The move is one of the most explicit acknowledgements from the White House to date that the Energy Department's loan-guarantee program deserves scrutiny. At a press conference earlier this month, President Obama defended the program despite Solyndra's downfall.
"The president is committed to investing in clean energy because he understands that the jobs developing and manufacturing these technologies will either be created here or in other countries," Daley said in a statement. "And while we continue to take steps to make sure the United States remains competitive in the 21st-century energy economy, we must also ensure that we are strong stewards of taxpayer dollars."
The 60-day review will be conducted by former Assistant Treasury Secretary Herb Allison, who was charged with helping stabilize the financial sector and oversaw the Troubled Asset Relief Program.
White House officials said that following the 60-day review, Allison will issue a public report to the administration that includes an evaluation of the current state of the loan-guarantee program, recommendations to improve monitoring and management of the program, and the establishment of an early-warning system to identify potential concerns in the future.
Meanwhile, House Republicans next week plan to continue their investigation of the program. The Energy and Commerce Oversight and Investigations Subcommittee is scheduled to vote on Thursday to subpoena the White House for internal West Wing communications on Solyndra after White House Counsel Kathryn Ruemmler refused to turn over all documents last month.
"Subpoenaing the White House is a serious step that, unfortunately, appears necessary in light of the Obama administration's stonewall on Solyndra," Energy and Commerce Chairman Fred Upton, R-Mich., and Oversight and Investigations Chairman Cliff Stearns, R-Fla., said in a joint statement on Friday.
House Republicans are seeking all White House communications dating back to President Obama's inauguration in January 2009.
That request "implicates longstanding and significant institutional Executive Branch confidentiality interests," Ruemmler said in a letter to the GOP leaders on Oct. 14. "Encroaching upon these important interests is not necessary, however, because the agency documents the committee has requested, which include communications with the White House, should satisfy the committee."

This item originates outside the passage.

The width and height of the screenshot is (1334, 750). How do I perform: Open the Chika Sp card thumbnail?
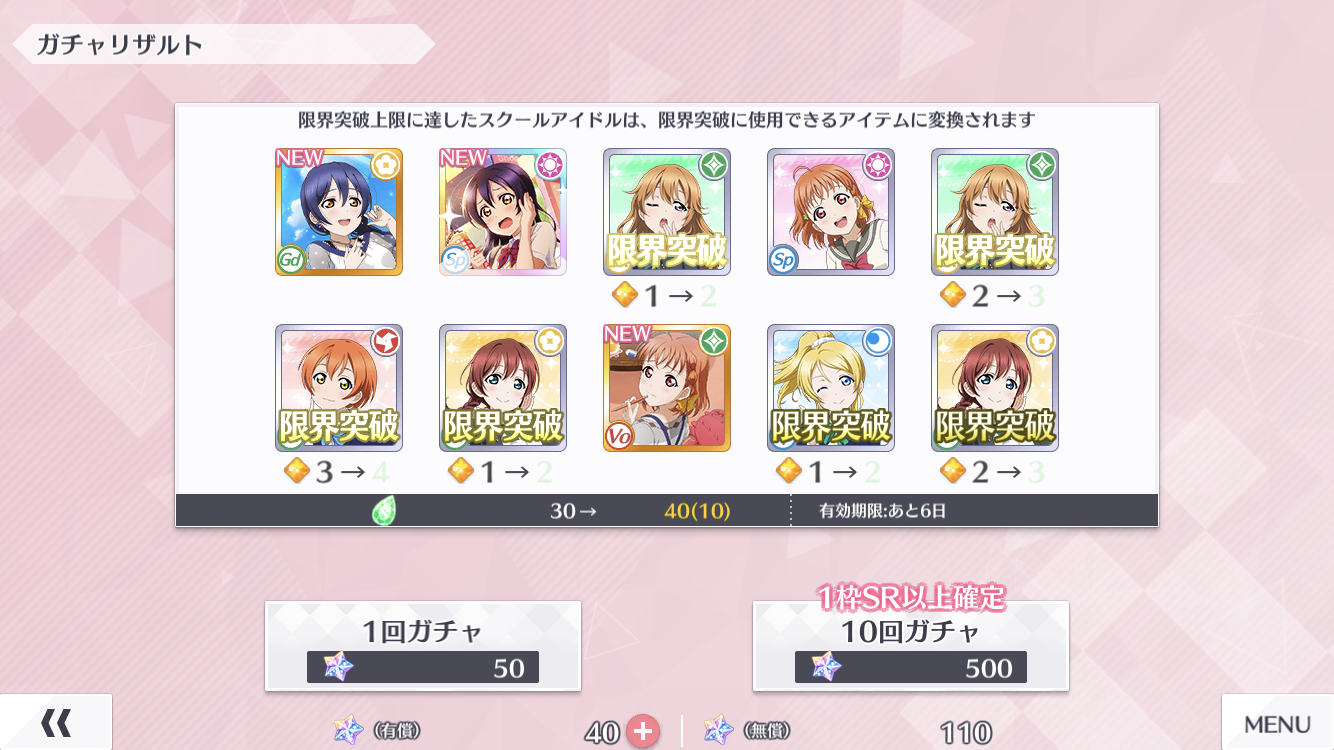[831, 212]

Energy Secretary Steven Chu will take the hot seat on Nov. 17, the next scheduled hearing on Solyndra. The documents Republicans are seeking from the White House will be critical to the hearing, which will focus on DOE's approval of Solyndra's loan in 2009 and the decision to restructure the loan in February 2011.
Republicans allege that the Energy Department violated the Energy Policy Act of 2005 when it restructured Solyndra's loan and made the government's debt obligation secondary-or "subordinate"-to that of private investors, including a foundation founded by oil billionaire George Kaiser, a major 2008 bundler for Barack Obama's presidential campaign.
While some of Stearns's GOP colleagues on the committee have said Chu should resign over Solyndra, Stearns is not quite ready to "commit" to that yet.
"I think before I commit on this, I'd like to hear from him personally," Stearns said on CSPAN's Washington Journal last week. "One of his counsel has indicated their interpretation of the Energy Policy Act of 2005 is that they could subordinate … so let's hear their side before we make a judgment on Secretary Chu."